Glenn De Baeremaeker ( ) is a former city councillor in Toronto, Ontario, Canada, who represented Ward 38, one of the two former  Scarborough Centre wards from 2003-2018. The son of working-class parents, he has a master's degree in international development and spent six months in Ethiopia at the height of the 1980s famine.

He originally rose to prominence for his work with the Save the Rouge group fighting to keep the Rouge Valley area of Scarborough free from development.  A strong environmentalist, De Baeremaeker is a vegan.  Working as an assistant to city councillor Doug Mahood, De Baeremaeker ran for a seat on Scarborough city council in 1994 but lost to David Soknacki.

Continuing his environmental work, De Baeremaeker became one of the leaders in the effort to save the Oak Ridges Moraine from development.  When Brad Duguid left city council in 2003 to run for the provincial Liberals, De Baeremaeker decided to run for the empty seat and triumphed by a wide margin.

De Baeremaeker was notable for cycling to City Hall from his home in Scarborough almost every day year round. He was a strong advocate for safer road conditions for cyclists.

De Baeremaeker was known for his support of former mayor David Miller's policies, in particular his support of the civic workers' deal to end the 2009 Toronto municipal strike.

In March 2012 Toronto City Council dissolved the Toronto Transit Commission Board and appointed new councillors, including De Baeremaeker, to the Board, a role he continued in during the 2014-2018 Council term. In 2014 he was appointed Deputy Mayor East and a member of the Toronto Region Conservation Authority.

De Baeremaeker was elected as Deputy Speaker of Toronto City Council on April 25, 2018 following the resignation of Shelley Carroll.

After the changes to the City of Toronto ward boundaries imposed by the Ontario Provincial Government of Doug Ford resulted in the disappearance of former Ward 38 Scarborough Centre,  De Baeremaeker announced he would not be running for re-election in the new larger Ward 21 Scarborough Centre in the 2018 Toronto election.

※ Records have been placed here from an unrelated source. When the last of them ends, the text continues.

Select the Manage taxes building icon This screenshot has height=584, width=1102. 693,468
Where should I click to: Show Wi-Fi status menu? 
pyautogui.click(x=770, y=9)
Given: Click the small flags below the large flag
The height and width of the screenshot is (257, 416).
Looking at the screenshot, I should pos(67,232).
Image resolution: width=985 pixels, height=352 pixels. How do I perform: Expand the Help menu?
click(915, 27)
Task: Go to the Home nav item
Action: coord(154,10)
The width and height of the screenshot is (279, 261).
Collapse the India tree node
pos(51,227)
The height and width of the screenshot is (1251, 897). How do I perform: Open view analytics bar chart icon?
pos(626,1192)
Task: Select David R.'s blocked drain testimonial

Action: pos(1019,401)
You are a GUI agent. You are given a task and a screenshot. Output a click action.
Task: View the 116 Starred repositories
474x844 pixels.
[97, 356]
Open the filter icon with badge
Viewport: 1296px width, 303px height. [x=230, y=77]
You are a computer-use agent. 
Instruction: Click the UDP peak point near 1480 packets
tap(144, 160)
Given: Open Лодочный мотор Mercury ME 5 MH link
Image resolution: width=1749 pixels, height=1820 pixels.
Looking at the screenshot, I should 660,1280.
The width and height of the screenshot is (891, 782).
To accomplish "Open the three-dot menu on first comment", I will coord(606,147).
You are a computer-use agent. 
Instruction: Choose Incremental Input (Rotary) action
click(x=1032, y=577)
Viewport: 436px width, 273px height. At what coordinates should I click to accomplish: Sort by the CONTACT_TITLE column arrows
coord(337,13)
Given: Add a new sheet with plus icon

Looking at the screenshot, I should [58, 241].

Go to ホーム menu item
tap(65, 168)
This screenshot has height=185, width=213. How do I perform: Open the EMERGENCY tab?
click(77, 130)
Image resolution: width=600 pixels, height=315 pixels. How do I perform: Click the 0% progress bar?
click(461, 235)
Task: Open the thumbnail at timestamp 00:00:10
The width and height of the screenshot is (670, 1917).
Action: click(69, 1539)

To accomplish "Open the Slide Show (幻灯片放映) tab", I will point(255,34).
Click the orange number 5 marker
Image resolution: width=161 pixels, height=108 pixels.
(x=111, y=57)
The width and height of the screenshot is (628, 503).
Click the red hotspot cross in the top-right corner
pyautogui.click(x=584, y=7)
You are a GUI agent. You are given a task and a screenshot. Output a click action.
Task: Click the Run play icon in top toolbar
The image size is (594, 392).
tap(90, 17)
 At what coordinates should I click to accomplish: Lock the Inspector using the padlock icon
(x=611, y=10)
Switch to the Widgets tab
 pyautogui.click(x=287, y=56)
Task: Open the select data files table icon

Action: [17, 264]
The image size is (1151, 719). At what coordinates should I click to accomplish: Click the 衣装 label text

De Baeremaeker now runs a government policy consultancy agency.

Election results

Unofficial results as of October 26, 2010 03:55 AM

Official results as of March 3, 2015 14:09 PM

In 2021, Glenn de Baeremaeker was elected to the Board of Directors of the South Asian Autism Awareness Centre, a local charity he supports.

References

External links

Toronto city councillors
Canadian people of Flemish descent
Year of birth missing (living people)
Living people
Place of birth missing (living people)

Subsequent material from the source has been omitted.